# Psychisch welzijn > Antidepressiva >  Overgestapt van Venlafaxine op Valdoxan.

## peet39

Hallo Ik ben Peet en ben afgelopen dinsdag gestopt met mijn Venlafaxine 375mg per dag en ben begonnen met Valdoxan 25 mg.
De reden hiervan is een laag of geen libido en dat is niet leuk als je net een nieuwe vriendin heb.
Heb de venlafaxine ongeveer 2 jaar gebruikt was er wel tevreden over qua depressie en angstaanvallen , had daar geen last meer van. Maar had een zeer laag of geen libido vandaar op aanraden van mijn huisarts overgestapt op Valdoxan.
Volgens de huisarts niet afbouwen maar helemaal stoppen per direct met venlafaxine en beginnen met Valdoxan 25 mg.
Na 1 dag voelde ik me net een junk. Zweten,schokjes in mijn hoofd,eng en hongerig gevoel in de maag,diaree en een ziek gevoel zoals misselijk.
Dat duurt nu al drie dagen maar ga absoluut er mee door........ik ga dit winnen heb ik me voor genomen.
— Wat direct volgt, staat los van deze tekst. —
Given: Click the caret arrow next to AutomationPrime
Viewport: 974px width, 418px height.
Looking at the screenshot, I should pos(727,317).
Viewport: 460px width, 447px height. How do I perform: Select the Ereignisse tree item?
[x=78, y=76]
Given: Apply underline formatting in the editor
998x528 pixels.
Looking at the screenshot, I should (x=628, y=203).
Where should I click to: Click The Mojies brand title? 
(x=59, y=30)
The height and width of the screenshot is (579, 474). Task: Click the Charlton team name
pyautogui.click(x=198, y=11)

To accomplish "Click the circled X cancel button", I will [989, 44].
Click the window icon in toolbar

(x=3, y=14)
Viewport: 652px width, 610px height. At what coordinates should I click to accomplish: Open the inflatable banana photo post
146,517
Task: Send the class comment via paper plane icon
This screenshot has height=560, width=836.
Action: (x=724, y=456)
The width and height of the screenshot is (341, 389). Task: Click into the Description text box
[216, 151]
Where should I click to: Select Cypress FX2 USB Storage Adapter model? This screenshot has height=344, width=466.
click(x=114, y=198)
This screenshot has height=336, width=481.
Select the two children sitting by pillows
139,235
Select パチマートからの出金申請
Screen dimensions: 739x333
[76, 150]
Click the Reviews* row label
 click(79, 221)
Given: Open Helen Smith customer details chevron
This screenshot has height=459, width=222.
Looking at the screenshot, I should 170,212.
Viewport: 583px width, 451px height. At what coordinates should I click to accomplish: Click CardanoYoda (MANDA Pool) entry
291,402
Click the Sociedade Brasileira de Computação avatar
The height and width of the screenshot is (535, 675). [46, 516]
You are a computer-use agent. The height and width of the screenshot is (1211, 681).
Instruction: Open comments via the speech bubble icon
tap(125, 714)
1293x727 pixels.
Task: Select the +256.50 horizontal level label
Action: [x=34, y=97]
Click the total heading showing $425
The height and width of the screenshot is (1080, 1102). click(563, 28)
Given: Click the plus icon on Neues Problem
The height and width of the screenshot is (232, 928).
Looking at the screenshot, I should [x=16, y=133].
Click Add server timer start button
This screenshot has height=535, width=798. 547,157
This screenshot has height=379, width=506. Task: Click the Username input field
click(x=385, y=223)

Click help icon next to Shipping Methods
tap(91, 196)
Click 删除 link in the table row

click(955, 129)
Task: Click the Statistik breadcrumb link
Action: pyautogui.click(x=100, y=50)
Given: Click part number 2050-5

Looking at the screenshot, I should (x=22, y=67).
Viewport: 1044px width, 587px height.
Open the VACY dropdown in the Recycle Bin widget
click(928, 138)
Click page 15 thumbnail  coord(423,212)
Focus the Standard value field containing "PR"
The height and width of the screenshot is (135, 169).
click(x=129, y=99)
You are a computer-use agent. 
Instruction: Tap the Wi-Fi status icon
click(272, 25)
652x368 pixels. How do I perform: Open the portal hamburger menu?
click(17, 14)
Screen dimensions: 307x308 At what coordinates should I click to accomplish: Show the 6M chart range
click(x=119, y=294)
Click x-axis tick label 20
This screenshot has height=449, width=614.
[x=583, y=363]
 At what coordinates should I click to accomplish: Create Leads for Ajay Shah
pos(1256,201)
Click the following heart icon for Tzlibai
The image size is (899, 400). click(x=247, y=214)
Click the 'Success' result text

Is wel heel zwaar zeg.........

gr. peet

----------


## Leontien

Hallo Peet,

Hoe gaat het inmiddels met je? Helpt valdoxan al wat of is het nog steeds zwaar?

----------


## Adike

Ik zou het toch weer bespreken met je huisarts. Het kan liggen aan het afkicken, maar de oorzaak kan ook he nieuwe middel zijn. Afbouwen kan ook een optie zijn.

----------